## FIT5148 - Distributed Databases and Big Data
### Activity: Parallel Search

In this activity, we will learn and build different parallel search algorithms on various data partitioning strategies. This work will help you to better understand and familiarise you with how parallel search algorithms can work and be implemented.

Instructions:

   - You will be using Python 3.
   - Read the code base and comments carefully
   - After understanding the provided function, run the cell right below it to check if the result is correct.
   - Read carefully all the Exercise tasks below in each subheading. There are some code blocks that you need to complete yourself.

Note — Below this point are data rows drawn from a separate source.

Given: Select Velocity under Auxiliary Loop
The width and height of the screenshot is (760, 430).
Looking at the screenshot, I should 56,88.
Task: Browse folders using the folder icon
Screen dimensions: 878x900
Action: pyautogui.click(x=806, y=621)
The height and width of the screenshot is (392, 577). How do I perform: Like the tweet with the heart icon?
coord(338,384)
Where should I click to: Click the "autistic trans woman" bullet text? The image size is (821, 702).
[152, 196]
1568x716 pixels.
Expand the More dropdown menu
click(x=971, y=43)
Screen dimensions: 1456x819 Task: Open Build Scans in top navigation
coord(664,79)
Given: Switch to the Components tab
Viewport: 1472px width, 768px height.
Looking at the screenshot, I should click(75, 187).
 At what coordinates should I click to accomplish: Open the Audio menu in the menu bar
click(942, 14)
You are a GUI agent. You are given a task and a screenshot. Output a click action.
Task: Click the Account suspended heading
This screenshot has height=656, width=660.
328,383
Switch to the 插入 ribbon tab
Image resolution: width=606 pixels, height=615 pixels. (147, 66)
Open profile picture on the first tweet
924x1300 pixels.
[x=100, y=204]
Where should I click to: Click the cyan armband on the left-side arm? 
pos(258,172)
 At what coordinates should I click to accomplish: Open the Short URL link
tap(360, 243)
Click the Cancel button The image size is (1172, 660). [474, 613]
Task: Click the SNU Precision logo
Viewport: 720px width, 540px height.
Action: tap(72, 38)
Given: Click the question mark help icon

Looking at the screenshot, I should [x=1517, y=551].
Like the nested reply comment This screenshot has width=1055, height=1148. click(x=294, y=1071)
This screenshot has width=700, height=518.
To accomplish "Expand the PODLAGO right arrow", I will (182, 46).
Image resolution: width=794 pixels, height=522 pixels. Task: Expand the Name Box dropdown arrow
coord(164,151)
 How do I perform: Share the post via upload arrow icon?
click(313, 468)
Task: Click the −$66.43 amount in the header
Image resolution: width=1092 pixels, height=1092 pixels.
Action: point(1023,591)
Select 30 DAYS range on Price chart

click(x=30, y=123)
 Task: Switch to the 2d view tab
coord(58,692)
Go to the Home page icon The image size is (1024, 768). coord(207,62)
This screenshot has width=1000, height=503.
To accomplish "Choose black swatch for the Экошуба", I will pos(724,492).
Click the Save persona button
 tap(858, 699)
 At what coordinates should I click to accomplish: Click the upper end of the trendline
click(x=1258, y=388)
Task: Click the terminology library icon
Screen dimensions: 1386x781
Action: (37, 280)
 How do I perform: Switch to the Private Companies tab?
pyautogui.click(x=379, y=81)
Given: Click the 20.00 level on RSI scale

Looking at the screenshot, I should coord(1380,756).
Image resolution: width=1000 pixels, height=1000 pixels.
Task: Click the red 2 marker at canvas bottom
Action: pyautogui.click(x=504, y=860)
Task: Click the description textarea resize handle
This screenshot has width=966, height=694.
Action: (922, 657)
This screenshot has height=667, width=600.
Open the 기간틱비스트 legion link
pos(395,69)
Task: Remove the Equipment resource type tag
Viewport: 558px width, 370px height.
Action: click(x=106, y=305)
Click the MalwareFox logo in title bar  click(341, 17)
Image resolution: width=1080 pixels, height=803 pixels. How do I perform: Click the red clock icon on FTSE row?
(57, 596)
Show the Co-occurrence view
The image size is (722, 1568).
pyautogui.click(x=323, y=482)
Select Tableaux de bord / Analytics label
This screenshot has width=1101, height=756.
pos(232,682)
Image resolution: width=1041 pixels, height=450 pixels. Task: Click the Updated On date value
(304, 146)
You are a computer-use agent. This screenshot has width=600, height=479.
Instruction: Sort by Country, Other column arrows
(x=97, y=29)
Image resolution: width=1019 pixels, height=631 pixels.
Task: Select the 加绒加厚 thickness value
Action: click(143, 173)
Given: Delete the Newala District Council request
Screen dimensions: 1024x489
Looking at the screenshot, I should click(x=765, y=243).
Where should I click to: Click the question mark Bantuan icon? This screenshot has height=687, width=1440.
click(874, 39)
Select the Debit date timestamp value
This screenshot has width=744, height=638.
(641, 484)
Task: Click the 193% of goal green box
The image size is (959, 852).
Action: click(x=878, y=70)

After this assignment you will:

   - Be able to use iPython Notebooks
   - Be able to build data partitionining strategies
   - Be able to build basic search algorithms
   - Be able to understand and build parallel search algorithms based on data partitioning techniques and basic search algorithms

Let's get started!



In [1]:
# Our example dataset D consisting of 30 numeric elements.
D = [55,30,68,39,1,
      4,49,90,34,76,
      82,56,31,25,78,
      56,38,32,88,9,
      44,98,11,70,66,
      89,99,22,23,26]

print(D) 

[55, 30, 68, 39, 1, 4, 49, 90, 34, 76, 82, 56, 31, 25, 78, 56, 38, 32, 88, 9, 44, 98, 11, 70, 66, 89, 99, 22, 23, 26]



### 1. Data Partitioning

Data partitioning is the fundamental step for parallel search algorithms as parallelism in query and search processing is achieved through data partionining. In this activity, we will consider the following four partitioning strategies:

   - Round-robin data partitioning,
   - Hash data partitioning,
   - Range data partitioning, and
   - Random-unequal data partitioning

1.1 Round-robin data partitioning

Round-robin data partitioning is the simplest data partitioning method in which each record in turn is allocated to a processing element (simply processor). Since it distributes the data evenly among all processors, it is also known as "equal-partitioning".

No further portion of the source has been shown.